Draft: StreamMap: add and use an internal priority queue
Previously, fair usage of hop resources over streams was implemented by pulling a message from every stream that had one ready, if we had the resources (send window capacity) to send any of them. Afterwards, any that couldn't be sent immediately were queued on the reactor's hop's outgoing queue.
This was a bit fragile, and in particular would be difficult to make work well in conjunction with prop340 (packing and fragmentation). e.g. in the previous model:
- If any stream wanted to send a message that required a relatively large send window (e.g. a large DATAGRAM), it would necessarily block all streams.

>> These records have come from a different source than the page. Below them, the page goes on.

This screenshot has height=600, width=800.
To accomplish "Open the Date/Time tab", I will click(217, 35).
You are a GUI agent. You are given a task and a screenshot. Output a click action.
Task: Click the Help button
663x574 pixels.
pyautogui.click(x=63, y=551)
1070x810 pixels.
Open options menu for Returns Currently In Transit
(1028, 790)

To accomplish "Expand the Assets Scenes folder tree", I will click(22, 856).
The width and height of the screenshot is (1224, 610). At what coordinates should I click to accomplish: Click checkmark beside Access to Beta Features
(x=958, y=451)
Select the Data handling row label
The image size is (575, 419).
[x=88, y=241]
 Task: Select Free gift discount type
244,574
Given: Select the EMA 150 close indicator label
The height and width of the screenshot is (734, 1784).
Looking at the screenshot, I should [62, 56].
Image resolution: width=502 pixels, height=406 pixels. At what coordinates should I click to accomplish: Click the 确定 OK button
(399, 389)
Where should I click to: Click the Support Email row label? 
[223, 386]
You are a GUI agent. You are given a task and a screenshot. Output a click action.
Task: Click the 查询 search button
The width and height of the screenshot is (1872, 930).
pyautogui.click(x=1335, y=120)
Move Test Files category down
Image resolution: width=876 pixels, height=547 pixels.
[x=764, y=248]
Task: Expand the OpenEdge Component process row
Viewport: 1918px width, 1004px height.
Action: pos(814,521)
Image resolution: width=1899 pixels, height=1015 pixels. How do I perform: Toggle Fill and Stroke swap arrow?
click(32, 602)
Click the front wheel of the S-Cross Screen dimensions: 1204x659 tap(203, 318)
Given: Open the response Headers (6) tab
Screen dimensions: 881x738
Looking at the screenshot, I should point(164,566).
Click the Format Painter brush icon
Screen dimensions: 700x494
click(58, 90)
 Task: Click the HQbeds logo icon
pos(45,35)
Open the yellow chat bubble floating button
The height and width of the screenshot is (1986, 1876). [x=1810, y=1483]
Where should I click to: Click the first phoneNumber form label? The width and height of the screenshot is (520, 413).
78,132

- When looking for data to opportunistically pack into an outgoing cell, we would have only been able to consider the set of DATA messages that had been extracted from the previous or current "round" of processing but that we weren't able to send yet. In many common cases (e.g. a circuit with a single stream that never fully runs out of send windows), we would be able to do little or no such packing.
Here, we:
- Make stream receiver's "peekable"
- Update the reactor to peek at each stream being processed, and if an event can't be handled immediately (e.g. because there is unsufficient outgoing send window), leave it in the stream instead of pushing it to a hop-wide queue.
- Note that the previous change by itself could starve some streams if we keep running out of hop-level send window before processing all
- We address this by adding and using a persistent priority queue to
StreamMap
. This allows processing to resume at the stream where we left off when we obtain more hop-level send window.